- [Excerpt provided]
------------------------

Project 6 - Decoding Neuropilin Signaling in Angiogenesis

Applying for Summer 2025

Supervisor: Dr Stephen Robinson

School/Institute: Quadram Institute Bioscience

Introduction: Angiogenesis, the formation of new blood vessels, is fundamental to tissue repair, development, and diseases like cancer and diabetic retinopathy. Neuropilins (NRPs), key co-receptors for vascular endothelial growth factor (VEGF) and semaphorins, integrate signals that regulate endothelial cell behaviour. Understanding how NRPs modulates these processes offers potential for novel cancer therapies. This 8-week project, supervised by Dr. Stephen Robinson at the Quadram Institute, will investigate how NRPs’ regulated angiogenesis, combining molecular techniques and functional assays. Dr. Robinson’s recent work [1,2] highlights the role of NRPs in balancing pro- and anti-angiogenic pathways. While NRPs’ interactions with VEGF and semaphorins are recognised, the specific mechanisms driving differences in pro and anti-angiogenic signalling remain unclear. This project builds on our findings to explore how signalling pathways and functional outcomes during angiogenesis are regulated by NRPs.

The Challenge: NRPs’ ability to promote or inhibit angiogenesis depending on the context presents therapeutic challenges. Key questions include:

• How do NRPs regulate endothelial migration and sprouting through VEGF-A and semaphorin signals?

------------------------

- [Listed records]
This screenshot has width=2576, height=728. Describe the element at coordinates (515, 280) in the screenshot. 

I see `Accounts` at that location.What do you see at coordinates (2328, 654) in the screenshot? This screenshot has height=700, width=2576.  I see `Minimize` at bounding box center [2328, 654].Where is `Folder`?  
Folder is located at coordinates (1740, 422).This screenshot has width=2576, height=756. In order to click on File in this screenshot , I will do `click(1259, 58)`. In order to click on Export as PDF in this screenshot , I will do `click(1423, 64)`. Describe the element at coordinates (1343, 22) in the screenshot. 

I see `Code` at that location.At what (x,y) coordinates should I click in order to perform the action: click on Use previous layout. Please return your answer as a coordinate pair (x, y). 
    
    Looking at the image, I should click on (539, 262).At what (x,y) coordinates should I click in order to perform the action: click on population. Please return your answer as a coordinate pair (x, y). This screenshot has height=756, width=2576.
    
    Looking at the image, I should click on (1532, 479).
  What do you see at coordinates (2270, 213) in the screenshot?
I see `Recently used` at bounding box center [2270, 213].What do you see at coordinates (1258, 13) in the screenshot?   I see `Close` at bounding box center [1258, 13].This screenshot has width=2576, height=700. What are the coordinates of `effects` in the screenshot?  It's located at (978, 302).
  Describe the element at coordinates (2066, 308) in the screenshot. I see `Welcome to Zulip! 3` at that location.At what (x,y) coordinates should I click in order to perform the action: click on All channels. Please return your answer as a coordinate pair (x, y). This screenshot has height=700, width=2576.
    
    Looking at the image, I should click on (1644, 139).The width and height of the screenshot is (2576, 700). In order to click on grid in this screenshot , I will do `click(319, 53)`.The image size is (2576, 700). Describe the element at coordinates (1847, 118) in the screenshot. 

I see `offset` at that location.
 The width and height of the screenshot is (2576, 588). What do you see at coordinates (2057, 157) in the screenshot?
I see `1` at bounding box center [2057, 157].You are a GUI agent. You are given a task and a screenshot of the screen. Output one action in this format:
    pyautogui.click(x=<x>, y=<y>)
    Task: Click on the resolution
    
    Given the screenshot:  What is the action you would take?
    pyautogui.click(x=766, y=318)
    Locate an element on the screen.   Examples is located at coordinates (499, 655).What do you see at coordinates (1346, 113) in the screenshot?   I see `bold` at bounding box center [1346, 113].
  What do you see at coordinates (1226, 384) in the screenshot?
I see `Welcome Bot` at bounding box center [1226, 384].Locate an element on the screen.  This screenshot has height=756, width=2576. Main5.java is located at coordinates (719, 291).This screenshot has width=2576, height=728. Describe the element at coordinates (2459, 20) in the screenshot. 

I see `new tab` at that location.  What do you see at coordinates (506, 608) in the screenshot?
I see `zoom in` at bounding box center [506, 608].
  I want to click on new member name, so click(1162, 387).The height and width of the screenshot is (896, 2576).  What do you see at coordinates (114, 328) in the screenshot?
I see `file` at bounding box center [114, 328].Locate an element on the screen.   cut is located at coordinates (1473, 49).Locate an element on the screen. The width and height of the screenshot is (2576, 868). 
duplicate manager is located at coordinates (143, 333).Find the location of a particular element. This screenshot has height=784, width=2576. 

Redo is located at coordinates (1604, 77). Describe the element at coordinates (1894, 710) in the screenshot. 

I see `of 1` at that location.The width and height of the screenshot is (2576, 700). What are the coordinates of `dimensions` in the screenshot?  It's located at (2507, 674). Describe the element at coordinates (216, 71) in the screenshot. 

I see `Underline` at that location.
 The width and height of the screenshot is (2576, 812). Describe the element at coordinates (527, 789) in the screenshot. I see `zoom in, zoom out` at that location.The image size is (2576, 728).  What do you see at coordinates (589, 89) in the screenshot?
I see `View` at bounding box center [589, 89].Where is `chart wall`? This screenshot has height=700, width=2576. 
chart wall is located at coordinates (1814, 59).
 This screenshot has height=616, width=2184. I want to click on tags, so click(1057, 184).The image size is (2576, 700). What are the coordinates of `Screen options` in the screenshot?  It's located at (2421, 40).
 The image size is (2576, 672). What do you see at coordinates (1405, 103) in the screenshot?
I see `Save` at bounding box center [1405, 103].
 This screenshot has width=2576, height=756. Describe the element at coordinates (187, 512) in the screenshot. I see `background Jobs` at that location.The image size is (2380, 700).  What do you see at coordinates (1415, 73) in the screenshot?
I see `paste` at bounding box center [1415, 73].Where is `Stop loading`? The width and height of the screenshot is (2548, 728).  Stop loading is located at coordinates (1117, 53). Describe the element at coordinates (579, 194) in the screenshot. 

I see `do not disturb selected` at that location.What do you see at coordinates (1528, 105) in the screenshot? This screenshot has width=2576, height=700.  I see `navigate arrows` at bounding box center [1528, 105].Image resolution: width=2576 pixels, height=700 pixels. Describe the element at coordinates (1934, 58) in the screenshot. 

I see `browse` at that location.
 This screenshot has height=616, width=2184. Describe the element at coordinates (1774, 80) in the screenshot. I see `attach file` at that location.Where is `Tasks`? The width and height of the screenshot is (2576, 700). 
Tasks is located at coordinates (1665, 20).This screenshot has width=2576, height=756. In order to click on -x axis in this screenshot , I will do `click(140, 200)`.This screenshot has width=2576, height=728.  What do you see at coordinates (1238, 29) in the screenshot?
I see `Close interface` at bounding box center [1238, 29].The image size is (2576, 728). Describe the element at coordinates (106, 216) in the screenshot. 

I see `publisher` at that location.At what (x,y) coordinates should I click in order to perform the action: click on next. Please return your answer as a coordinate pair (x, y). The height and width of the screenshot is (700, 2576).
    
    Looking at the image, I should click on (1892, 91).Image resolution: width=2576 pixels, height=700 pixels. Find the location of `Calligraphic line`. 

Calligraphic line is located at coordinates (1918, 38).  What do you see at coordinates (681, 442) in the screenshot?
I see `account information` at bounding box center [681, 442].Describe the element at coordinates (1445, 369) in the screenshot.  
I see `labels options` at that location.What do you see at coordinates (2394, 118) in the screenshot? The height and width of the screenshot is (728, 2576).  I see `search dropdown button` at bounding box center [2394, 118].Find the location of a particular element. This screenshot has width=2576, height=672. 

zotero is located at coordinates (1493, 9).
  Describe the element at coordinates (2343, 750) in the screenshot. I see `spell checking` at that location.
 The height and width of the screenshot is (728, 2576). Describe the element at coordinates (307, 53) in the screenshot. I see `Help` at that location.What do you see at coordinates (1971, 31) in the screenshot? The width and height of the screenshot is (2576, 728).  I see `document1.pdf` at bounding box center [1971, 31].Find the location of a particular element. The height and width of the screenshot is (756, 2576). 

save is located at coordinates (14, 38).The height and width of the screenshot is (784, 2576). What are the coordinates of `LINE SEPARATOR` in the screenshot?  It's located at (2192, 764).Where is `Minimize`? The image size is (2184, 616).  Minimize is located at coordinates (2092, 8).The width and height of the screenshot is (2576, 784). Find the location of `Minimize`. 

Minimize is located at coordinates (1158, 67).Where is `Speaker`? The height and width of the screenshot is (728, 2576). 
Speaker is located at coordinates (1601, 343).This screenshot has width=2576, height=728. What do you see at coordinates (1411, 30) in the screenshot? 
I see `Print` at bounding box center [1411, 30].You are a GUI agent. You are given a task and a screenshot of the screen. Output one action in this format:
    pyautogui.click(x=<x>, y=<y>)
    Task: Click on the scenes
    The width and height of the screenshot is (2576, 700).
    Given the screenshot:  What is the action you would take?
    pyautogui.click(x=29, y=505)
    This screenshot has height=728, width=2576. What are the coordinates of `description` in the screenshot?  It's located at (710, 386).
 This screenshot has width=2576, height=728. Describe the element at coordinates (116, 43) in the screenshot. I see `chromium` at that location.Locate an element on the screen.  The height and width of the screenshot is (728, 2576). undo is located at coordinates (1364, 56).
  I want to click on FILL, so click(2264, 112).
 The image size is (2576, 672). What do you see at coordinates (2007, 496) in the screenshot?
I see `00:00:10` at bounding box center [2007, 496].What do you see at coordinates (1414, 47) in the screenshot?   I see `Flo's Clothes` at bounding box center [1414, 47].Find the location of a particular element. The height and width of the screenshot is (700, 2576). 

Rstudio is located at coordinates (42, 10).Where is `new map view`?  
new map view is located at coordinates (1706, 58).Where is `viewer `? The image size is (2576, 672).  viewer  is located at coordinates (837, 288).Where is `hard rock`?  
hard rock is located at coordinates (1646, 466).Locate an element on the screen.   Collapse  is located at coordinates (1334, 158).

------------------------

- [Exercise objective] Reproduce the full project description on neuropilin signaling in angiogenesis, word for word, keeping its wording, spelling, and punctuation unchanged.

- [Solution to this problem]
Project 6 - Decoding Neuropilin Signaling in Angiogenesis

Applying for Summer 2025

Supervisor: Dr Stephen Robinson

School/Institute: Quadram Institute Bioscience

Introduction: Angiogenesis, the formation of new blood vessels, is fundamental to tissue repair, development, and diseases like cancer and diabetic retinopathy. Neuropilins (NRPs), key co-receptors for vascular endothelial growth factor (VEGF) and semaphorins, integrate signals that regulate endothelial cell behaviour. Understanding how NRPs modulates these processes offers potential for novel cancer therapies. This 8-week project, supervised by Dr. Stephen Robinson at the Quadram Institute, will investigate how NRPs’ regulated angiogenesis, combining molecular techniques and functional assays. Dr. Robinson’s recent work [1,2] highlights the role of NRPs in balancing pro- and anti-angiogenic pathways. While NRPs’ interactions with VEGF and semaphorins are recognised, the specific mechanisms driving differences in pro and anti-angiogenic signalling remain unclear. This project builds on our findings to explore how signalling pathways and functional outcomes during angiogenesis are regulated by NRPs.

The Challenge: NRPs’ ability to promote or inhibit angiogenesis depending on the context presents therapeutic challenges. Key questions include:

• How do NRPs regulate endothelial migration and sprouting through VEGF-A and semaphorin signals?